4. Leicester City terlalu jual mahal tanpa melihat peluang dan risiko

Hal lain yang bikin penggemar dan pengamat sebal adalah sikap jual mahal Leicester City saat klub lain tertarik membeli pemain mereka. Tradisi hanya menjual satu pemain kunci per musim ternyata tidak sepenuhnya tepat.
Wesley Fofana bahkan sempat mogok karena kepindahannya ke Chelsea terancam gagal. Beberapa pemain lain, seperti James Maddison dan Youri Tielemans, juga gagal pindah karena Leicester membanderol mereka dengan harga yang kelewat tinggi. Leicester lupa kalau kontrak mereka akan berakhir pada waktunya sehingga klub lain tidak perlu melakukan negosiasi harga lagi.
Mungkin ini dilakukan Leicester untuk memastikan performa tim tidak terdampak karena kepindahan pemain-pemain andalan. Namun, ini pula yang membuat tim jadi tidak kompetitif.
5. Kemungkinan tim tak lagi kompetitif

Tanpa disadari, Leicester City menumpuk pemain yang sebenarnya sudah ingin meninggalkan markas mereka. Ini yang membuat Leicester tak punya daya gebrak sebesar dahulu. Tim pencari bakat mereka juga tampak lesu. Pada 2022/2023, Leicester tidak melakukan investasi yang berdampak lewat hasil penjualan Wesley Fofana sebesar 80 juta euro (Rp1,3 triliun).
Musim ini mereka memboyong tiga bek muda: Wout Faes, Harry Souttar, dan Victor Kristiansen. Hanya Ayoze Perez satu-satunya striker yang mereka datangkan. Itu pun dengan usia yang cukup senior. Leicester memang masih punya Harvey Barnes, James Maddison, dan Jamie Vardy. Namun, dua nama terakhir akan habis kontrak pada akhir musim 2023/2024.

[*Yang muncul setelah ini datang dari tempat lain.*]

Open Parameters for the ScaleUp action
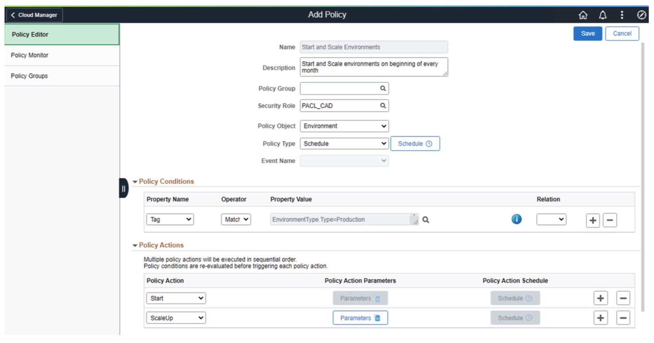point(360,318)
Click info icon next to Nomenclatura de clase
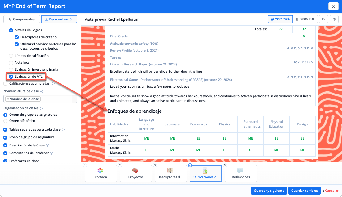Screen dimensions: 342x197 click(42, 92)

Kasus Leicester setali tiga uang dengan Valencia yang kini terperosok ke papan bawah LaLiga Spanyol 2022/2023. Keduanya sama-sama dapat cap tim yang tak lagi kompetitif karena enggan berinvestasi.

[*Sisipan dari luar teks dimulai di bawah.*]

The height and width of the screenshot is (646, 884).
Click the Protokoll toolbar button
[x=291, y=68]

Leicester masih punya peluang untuk bertahan di EPL. Brendan Rodgers dan Leicester City sepakat mengakhiri kerja sama. Perannya digantikan Dean Smith per April 2023.
Pelatih baru melakukan perombakan dalam susunan skuad. Ia kembali memainkan Caglar Soyuncu, memberi kesempatan kepada Victor Kristiansen, dan memasang Daniel Iversen di bawah mistar. Bisakah Leicester selamat dari ancaman relegasi?